▸ **Prompt 1**
Pick out every line of the records that contains the string "item", matching case exactly, and copy each such line.

▸ **Page extract**
- Opening Delimiter -
This keynote talk addressed the faultlines inherent to discussions about curating and care, in a contemporary art field in which conditions of precarity and exhaustion effectively undermine principals of self and collective care.

While the politics of care, vulnerability and co-dependency have become increasingly visible as thematic strands in arts programmes, curators and cultural workers often struggle to incorporate the radical implications of such artistic practices beyond the level of presentation, as they grapple with rigid institutional dynamics and protocols and neoliberal labour conditions. In identifying new tools for collective and self-care, communities that have historically suffered a deficit of institutional care are those that have the most to teach – an argument underlying a new book, HEALTH (Whitechapel & MIT Press), edited by Barbara Rodríguez Muñoz, drawn from the worlds of art and activism, and foregrounds insights from the Social Theory of Disability.

Highlighting recent curatorial projects that take a durational, interdisciplinary approach to processes of research, development, and consultation, Reckitt showed how they aim to establish frameworks for collective learning and exchange. Rejecting the domineering model of curator as author, the initiators of such projects locate themselves as mediators working within a relational network. This more collaborative approach to curatorial practice foregrounds vulnerability, co-dependence, resisting the performance of professionalism that works to the detriment of arts workers’ and their collaborators’ wellbeing. Practitioners in such projects recognise what they do as feminised forms of affective labour and social reproduction, and value them as such. They aim to replace old habits of knowledge and attention with new ones, grounded in long-term commitments, that are attuned to the values of caring with identified by feminist political scientists, Berenice Fisher and Joan Tronto.
- Closing Delimiter -
▸ **Exercise data**
- Opening Delimiter -
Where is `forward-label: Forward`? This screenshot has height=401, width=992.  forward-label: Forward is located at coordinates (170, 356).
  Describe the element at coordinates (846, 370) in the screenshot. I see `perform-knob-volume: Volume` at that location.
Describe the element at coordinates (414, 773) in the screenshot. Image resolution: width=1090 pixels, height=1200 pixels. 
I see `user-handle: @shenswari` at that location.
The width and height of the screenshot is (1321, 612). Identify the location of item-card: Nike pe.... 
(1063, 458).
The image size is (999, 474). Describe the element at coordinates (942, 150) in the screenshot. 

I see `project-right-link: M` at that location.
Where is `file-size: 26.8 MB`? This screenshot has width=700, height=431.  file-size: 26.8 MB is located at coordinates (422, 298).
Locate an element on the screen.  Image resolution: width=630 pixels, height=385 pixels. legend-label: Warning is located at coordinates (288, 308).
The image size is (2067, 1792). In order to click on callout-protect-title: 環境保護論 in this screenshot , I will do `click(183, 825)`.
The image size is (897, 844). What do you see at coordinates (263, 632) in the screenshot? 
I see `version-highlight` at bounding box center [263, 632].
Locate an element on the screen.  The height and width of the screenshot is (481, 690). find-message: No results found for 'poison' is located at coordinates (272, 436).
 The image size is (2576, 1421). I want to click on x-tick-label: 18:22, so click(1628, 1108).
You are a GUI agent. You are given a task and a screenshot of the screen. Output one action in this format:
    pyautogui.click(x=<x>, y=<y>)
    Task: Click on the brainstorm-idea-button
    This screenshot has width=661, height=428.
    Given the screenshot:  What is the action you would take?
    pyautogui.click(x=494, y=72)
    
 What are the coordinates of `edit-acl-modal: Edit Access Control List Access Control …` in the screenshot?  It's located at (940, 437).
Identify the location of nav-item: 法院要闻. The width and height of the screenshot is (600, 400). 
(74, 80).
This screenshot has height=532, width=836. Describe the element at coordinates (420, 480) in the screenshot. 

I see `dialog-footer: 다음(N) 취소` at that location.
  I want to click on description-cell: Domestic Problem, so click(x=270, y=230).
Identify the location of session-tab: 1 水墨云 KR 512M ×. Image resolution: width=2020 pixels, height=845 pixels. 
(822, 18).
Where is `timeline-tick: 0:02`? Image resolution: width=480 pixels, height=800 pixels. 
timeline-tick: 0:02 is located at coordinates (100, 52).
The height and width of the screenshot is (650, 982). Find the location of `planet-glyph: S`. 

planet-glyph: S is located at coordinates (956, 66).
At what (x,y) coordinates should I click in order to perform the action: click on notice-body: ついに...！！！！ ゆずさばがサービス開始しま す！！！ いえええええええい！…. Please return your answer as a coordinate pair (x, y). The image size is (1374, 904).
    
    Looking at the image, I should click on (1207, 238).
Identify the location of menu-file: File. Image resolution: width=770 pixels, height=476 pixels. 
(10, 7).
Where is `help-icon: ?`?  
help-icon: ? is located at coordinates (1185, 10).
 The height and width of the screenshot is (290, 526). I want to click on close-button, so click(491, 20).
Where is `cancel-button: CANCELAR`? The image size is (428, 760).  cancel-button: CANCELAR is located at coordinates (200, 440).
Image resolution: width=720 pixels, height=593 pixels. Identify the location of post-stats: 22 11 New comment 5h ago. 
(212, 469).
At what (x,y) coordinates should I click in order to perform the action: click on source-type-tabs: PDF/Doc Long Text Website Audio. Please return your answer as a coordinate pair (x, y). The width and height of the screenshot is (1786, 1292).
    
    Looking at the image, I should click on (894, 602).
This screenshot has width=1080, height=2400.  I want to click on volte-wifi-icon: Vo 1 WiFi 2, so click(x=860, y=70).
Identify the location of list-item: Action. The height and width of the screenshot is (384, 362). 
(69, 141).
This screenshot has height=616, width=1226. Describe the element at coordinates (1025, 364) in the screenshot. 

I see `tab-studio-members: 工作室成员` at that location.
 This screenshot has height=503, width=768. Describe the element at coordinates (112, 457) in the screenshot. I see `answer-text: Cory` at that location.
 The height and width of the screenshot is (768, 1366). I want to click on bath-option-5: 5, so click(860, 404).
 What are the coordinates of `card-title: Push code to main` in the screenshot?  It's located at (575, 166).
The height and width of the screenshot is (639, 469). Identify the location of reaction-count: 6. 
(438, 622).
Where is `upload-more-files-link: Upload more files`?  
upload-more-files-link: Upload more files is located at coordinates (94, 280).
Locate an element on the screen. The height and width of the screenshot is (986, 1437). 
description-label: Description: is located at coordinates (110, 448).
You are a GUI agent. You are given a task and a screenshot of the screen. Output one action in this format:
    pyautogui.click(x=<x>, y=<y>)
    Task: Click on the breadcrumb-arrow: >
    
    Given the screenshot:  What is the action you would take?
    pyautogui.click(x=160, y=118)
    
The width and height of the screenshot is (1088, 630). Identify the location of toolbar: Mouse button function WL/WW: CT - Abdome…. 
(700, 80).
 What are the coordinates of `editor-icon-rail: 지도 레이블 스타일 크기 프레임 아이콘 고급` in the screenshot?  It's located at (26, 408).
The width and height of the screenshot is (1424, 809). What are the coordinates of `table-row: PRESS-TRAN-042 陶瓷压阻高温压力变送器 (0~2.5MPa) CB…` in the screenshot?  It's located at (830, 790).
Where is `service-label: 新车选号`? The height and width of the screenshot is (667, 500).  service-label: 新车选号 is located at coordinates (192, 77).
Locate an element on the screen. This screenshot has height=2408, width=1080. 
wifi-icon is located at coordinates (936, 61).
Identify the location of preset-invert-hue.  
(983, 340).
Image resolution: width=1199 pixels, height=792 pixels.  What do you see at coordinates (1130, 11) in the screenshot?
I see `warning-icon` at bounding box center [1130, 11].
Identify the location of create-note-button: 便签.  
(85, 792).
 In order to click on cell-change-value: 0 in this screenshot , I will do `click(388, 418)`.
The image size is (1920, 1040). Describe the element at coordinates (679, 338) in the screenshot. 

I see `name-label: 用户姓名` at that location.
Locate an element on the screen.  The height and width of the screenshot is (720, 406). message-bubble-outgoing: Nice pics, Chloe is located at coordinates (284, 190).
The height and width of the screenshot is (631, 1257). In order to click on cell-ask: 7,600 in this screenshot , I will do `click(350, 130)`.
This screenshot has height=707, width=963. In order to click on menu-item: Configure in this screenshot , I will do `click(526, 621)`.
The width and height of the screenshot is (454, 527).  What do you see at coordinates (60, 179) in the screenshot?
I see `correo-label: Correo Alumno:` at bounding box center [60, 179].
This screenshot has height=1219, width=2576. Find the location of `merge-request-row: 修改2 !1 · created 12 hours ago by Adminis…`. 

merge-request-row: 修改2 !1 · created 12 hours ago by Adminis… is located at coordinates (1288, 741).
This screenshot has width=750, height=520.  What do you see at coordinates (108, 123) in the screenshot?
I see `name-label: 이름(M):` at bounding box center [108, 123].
- Closing Delimiter -
▸ **Prompt 2**
Retype the entire passage on curating and care, keeping every word and mark unchanged.

▸ **Task result 1**
The width and height of the screenshot is (1321, 612). Identify the location of item-card: Nike pe.... 
Identify the location of nav-item: 法院要闻. The width and height of the screenshot is (600, 400). 
Identify the location of list-item: Action. The height and width of the screenshot is (384, 362). 
This screenshot has height=707, width=963. In order to click on menu-item: Configure in this screenshot , I will do `click(526, 621)`.

▸ **Task result 2**
This keynote talk addressed the faultlines inherent to discussions about curating and care, in a contemporary art field in which conditions of precarity and exhaustion effectively undermine principals of self and collective care.

While the politics of care, vulnerability and co-dependency have become increasingly visible as thematic strands in arts programmes, curators and cultural workers often struggle to incorporate the radical implications of such artistic practices beyond the level of presentation, as they grapple with rigid institutional dynamics and protocols and neoliberal labour conditions. In identifying new tools for collective and self-care, communities that have historically suffered a deficit of institutional care are those that have the most to teach – an argument underlying a new book, HEALTH (Whitechapel & MIT Press), edited by Barbara Rodríguez Muñoz, drawn from the worlds of art and activism, and foregrounds insights from the Social Theory of Disability.

Highlighting recent curatorial projects that take a durational, interdisciplinary approach to processes of research, development, and consultation, Reckitt showed how they aim to establish frameworks for collective learning and exchange. Rejecting the domineering model of curator as author, the initiators of such projects locate themselves as mediators working within a relational network. This more collaborative approach to curatorial practice foregrounds vulnerability, co-dependence, resisting the performance of professionalism that works to the detriment of arts workers’ and their collaborators’ wellbeing. Practitioners in such projects recognise what they do as feminised forms of affective labour and social reproduction, and value them as such. They aim to replace old habits of knowledge and attention with new ones, grounded in long-term commitments, that are attuned to the values of caring with identified by feminist political scientists, Berenice Fisher and Joan Tronto.